Text section
◆ ◆ ◆

In the 1_woofi_swap.ts test file, update the swap_from_sol_to_usdc test to print the reserve values of the toPool before and after the swap.
Add the following at line 265 in tests/1_woofi_swap.ts:
let toPoolDataBefore = null;
try {
toPoolDataBefore = await program.account.wooPool.fetch(toPoolParams.woopool);
} catch (e) {
console.log(e);
console.log("fetch failed");
return;
}
console.log("toPool reserve before swap:" + toPoolDataBefore.reserve);
console.log("toPool unclaimed fee before swap:" + toPoolDataBefore.unclaimedFee);and Add the following at line 357 at the end of the that test (after swap is called`:
let toPoolDataAfter = null;
try {
toPoolDataAfter = await program.account.wooPool.fetch(toPoolParams.woopool);
} catch (e) {
console.log(e);
console.log("fetch failed");
return;
}
console.log("toPool reserve after swap:" + toPoolDataAfter.reserve);
console.log("toPool unclaimed fee after swap:" + toPoolDataAfter.unclaimedFee);The output will be:
#swap_between_sol_and_usdc
fromWallet PublicKey:Cybv9pDy9MoysaTk3gkRi3RCtW5gz1jRzZouF47TyfnB
solWalletTokenAccount:GCGi8N26WRcwBedHCFoRo8iycWwLadaNYJx1CW7PyJQ
usdcWalletTokenAccount:Aynux9Ei1FczuPNb5i4Z6cgJisABx3Ty5xNZUfsR6Gst
fromWallet Balance:0
fromTokenAccount amount:1000000
fromTokenAccount decimals:9
toPool reserve before swap:200000
toPool unclaimed fee before swap:0
price - 14597424250
feasible - 1
price - 0
feasible - 0
toAmount:136775
swapFee:4231
toTokenAccount amount:136775
toTokenAccount decimals:6
toPool reserve after swap:195769
toPool unclaimed fee after swap:4231
✔ swap_from_sol_to_usdc (3274ms)
In the test, woopool_to == woopool_quote == USDC pool. The reserve of the USDC pool should be
usdcPool.reserve = usdcPool.reserve - toAmount - swapFee = 200000 - 136775 - 4231However, in the output it can be seen that, the usdcPool.reserve is equal to reserve - swap_fee = 200000 - 4231 = 195769
The deduction of to_amount from the woopool_to.reserve is not present:
Only the swap_fee deduction is preserved because it was deducted from woopool_quote:
When Anchor serialized the accounts at the end, the woopool_to is first written to the account data and then the woopool_quote. Because both are same accounts, the changes in woopool_to are overwritten when woopool_quote is serialized and written to account data.

◆ ◆ ◆

Required action
Write out the part of the WOOFi swap test report starting at "In the test, woopool_to" and ending at "to account data.".

◆ ◆ ◆

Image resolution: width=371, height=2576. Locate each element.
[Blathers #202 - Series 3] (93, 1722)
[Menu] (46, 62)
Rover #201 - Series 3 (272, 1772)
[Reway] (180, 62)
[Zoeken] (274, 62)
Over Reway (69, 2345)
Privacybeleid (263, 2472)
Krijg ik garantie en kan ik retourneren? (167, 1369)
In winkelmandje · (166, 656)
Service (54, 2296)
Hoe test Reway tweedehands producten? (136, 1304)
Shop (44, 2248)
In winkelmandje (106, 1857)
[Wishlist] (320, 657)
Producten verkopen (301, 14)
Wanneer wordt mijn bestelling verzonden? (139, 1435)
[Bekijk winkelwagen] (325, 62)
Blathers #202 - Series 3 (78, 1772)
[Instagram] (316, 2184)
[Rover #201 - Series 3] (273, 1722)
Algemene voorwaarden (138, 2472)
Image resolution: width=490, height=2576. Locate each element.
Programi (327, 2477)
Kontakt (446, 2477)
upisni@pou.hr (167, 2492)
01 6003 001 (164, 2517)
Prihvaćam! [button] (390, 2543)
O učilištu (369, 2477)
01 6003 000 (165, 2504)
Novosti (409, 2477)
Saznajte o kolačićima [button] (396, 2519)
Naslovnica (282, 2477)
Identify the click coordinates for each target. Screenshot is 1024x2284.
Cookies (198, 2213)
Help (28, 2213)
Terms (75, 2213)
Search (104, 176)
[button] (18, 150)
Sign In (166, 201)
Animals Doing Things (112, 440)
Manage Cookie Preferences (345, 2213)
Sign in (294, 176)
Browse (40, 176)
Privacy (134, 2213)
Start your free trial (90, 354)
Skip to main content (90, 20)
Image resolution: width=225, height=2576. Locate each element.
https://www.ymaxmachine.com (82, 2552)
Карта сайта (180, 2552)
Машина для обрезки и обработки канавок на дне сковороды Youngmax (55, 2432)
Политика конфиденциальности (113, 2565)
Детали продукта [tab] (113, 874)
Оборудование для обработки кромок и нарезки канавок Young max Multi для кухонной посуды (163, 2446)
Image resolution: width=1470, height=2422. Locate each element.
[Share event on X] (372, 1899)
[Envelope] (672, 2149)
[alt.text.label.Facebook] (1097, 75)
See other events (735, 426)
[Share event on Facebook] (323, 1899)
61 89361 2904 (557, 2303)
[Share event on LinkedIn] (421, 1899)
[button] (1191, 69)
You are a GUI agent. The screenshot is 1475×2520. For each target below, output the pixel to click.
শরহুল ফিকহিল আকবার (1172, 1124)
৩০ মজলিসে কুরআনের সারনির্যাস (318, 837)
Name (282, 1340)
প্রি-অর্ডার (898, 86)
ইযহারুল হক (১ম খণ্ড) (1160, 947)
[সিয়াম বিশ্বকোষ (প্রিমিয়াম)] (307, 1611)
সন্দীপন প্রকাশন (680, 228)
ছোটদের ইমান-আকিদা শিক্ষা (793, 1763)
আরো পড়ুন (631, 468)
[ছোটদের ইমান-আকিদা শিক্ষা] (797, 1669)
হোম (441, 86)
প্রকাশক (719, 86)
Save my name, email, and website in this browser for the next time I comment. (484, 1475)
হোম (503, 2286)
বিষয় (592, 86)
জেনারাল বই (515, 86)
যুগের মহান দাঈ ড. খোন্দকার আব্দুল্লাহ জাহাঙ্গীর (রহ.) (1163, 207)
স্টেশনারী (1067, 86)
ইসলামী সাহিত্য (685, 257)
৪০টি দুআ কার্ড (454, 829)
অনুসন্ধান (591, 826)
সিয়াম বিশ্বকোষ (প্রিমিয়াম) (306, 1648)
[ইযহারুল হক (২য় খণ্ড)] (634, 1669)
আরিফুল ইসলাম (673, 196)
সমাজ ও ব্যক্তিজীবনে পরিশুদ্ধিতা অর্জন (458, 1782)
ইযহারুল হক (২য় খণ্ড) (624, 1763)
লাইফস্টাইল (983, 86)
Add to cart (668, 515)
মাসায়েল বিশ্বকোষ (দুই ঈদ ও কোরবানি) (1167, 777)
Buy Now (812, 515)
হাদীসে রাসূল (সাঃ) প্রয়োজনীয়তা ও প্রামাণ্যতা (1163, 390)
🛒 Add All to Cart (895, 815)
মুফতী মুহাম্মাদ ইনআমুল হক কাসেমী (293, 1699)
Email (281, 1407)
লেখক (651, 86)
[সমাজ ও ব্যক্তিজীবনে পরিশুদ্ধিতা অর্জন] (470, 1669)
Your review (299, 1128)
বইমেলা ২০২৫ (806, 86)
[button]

◆ ◆ ◆

Answer to this task
In the test, woopool_to == woopool_quote == USDC pool. The reserve of the USDC pool should be
usdcPool.reserve = usdcPool.reserve - toAmount - swapFee = 200000 - 136775 - 4231However, in the output it can be seen that, the usdcPool.reserve is equal to reserve - swap_fee = 200000 - 4231 = 195769
The deduction of to_amount from the woopool_to.reserve is not present:
Only the swap_fee deduction is preserved because it was deducted from woopool_quote:
When Anchor serialized the accounts at the end, the woopool_to is first written to the account data and then the woopool_quote. Because both are same accounts, the changes in woopool_to are overwritten when woopool_quote is serialized and written to account data.